Vorwurf des Antisemitismus
Zeugen widersprechen ihm: Gil Ofarim wehrt sich gegen Hotelbericht

Gil Ofarim

Gil Ofarim vor dem Westin Hotel in Leipzig

© MG RTL D

Wurde Gil Ofarim im Westin Hotel Leipzig antisemitisch beleidigt? Ein 120-seitiger Bericht zeichnet ein anderes Bild von dem Abend des 4. Oktober. Dagegen wehrt sich der Musiker nun.

Was geschah wirklich am Abend des 4. Oktober im Westin Hotel in Leipzig? Diese Frage bewegt nach wie vor viele Menschen. Der Musiker Gil Ofarim hatte via Instagram den Vorwurf erhoben, ihm sei das Einchecken verweigert worden, weil er eine Kette mit Davidstern getragen habe. Das Video sorgte für Empörung und Entsetzen. Das Hotel kündigte an, den Vorgang genau aufzuarbeiten und beauftragte die Rechtsanwaltskanzlei Pauka & Link mit der Untersuchung.

Nun liegt der 118 Seiten lange Abschlussbericht vor, aus dem die „Zeit“ in ihrer aktuellen Ausgabe zitiert. Er zeichnet ein ganz anderes Bild von den Geschehnissen an jedem Abend. Nach Aussage mehrerer Zeugen soll von Ofarims Kette mit einem Davidstern in der Hotellobby keine Rede gewesen sein. Schon die vor einiger Zeit öffentlich gewordenen Bilder der Überwachungskamera legten nahe, dass der Sänger die Kette gar nicht sichtbar trug.

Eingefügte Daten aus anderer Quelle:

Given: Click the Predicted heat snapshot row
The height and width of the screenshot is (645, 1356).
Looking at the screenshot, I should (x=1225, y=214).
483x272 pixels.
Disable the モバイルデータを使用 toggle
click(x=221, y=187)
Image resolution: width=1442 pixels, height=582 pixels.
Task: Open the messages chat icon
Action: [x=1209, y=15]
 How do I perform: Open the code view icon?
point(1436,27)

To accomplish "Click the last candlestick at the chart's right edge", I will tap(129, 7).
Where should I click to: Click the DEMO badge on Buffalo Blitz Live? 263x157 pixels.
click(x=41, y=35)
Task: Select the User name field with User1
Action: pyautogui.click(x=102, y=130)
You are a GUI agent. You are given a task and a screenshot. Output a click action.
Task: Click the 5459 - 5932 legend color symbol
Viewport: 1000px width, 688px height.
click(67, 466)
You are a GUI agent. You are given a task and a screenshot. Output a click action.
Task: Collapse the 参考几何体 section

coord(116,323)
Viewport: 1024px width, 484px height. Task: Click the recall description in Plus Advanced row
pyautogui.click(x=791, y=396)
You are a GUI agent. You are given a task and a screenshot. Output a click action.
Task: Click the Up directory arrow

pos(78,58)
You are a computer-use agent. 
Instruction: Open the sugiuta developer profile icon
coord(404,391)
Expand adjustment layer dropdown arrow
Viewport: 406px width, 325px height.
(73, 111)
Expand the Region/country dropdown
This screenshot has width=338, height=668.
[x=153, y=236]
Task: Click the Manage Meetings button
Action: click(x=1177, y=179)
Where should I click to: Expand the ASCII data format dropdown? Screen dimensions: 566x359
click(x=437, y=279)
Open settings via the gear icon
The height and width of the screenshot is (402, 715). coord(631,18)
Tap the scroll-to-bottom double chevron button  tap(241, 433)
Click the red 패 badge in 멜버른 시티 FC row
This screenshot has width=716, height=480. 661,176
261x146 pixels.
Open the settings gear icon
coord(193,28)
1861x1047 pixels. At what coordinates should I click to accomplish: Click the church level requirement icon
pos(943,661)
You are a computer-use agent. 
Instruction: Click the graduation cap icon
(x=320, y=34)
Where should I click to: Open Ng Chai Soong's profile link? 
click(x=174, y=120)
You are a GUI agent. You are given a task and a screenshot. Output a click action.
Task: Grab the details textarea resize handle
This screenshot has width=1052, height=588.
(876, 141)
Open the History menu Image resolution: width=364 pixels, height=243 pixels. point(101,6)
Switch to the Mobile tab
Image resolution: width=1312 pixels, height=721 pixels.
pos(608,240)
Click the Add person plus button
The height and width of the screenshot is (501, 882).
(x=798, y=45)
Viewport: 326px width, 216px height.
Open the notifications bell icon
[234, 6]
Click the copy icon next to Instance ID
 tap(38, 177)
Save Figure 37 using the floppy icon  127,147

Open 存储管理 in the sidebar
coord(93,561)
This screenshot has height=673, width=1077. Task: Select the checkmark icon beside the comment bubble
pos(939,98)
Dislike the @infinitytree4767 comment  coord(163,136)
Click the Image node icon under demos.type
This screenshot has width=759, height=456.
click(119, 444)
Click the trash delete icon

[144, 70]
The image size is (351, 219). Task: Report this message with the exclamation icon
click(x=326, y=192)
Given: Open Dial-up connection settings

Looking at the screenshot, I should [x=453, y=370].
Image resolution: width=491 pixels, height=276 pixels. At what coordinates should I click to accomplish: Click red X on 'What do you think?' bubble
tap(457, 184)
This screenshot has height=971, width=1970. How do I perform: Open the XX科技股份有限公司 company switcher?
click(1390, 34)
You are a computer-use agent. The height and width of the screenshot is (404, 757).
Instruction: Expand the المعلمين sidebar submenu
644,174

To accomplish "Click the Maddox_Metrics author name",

Der Konflikt soll demnach anders entstanden sein: Ofarim habe das Gefühl gehabt, andere Kunden würden bevorzugt behandelt. Der Musiker sei daraufhin mit einem Hotelmitarbeiter in Streit geraten und habe gedroht, ein Video bei Instagram hochzuladen, das „viral gehen“ werde. Wie die Wochenzeitung unter Berufung auf den Abschlussbericht schreibt, sollen zwei Mitarbeiterinnen und drei Gäste diese Darstellung bestätigen. Auf Anfrage der „Zeit“ wollte sich Ofarim dazu nicht äußern.

Gil Ofarim arbeitet mit der Staatsanwaltschaft zusammen

Warum, das hat sein Anwalt Markus Hennig, nun erklärt: Ofarim vertraue auf staatliche Ermittlungen und unterstütze ausschließlich diese. „Nach meiner Auffassung sollten die Ermittlungen auch weiterhin der verantwortlichen Staatsanwaltschaft und Kriminalpolizei vorbehalten bleiben, die sehr engagierte Arbeit leisten“, wird Ofarim in einem Anwaltsschreiben zitiert, das der Website „T-Online.de“ vorliegt. 

Gleichzeitig wird die Glaubwürdigkeit des Abschlussberichts angezweifelt. „Ein vom Hotel bezahlter Untersuchungsbericht wird genauso wie zuvor an die Medien gespielte unvollständige Videosequenzen kein Beitrag zur Wahrheitsfindung sein.“ Ofarim fordere „eine ernsthafte Auseinandersetzung“ mit dem alltäglichen Antisemitismus.


Gil Ofarim

Der Sänger habe bewusst keinen Beitrag geleistet zur Untersuchung des Hotels, dies sei auch „mit der ermittelnden Staatsanwaltschaft bereits von Anfang an“ so verabredet gewesen, so die Darstellung von Ofarims Anwalt Markus Hennig.

Und so ist auch der Bericht des Westin Hotels nur ein weiterer Baustein auf dem Weg zur Wahrheitsfindung. Für ein umfassendes Bild wird man wohl auf den Abschluss der Ermittlungen der Staatsanwaltschaft warten müssen.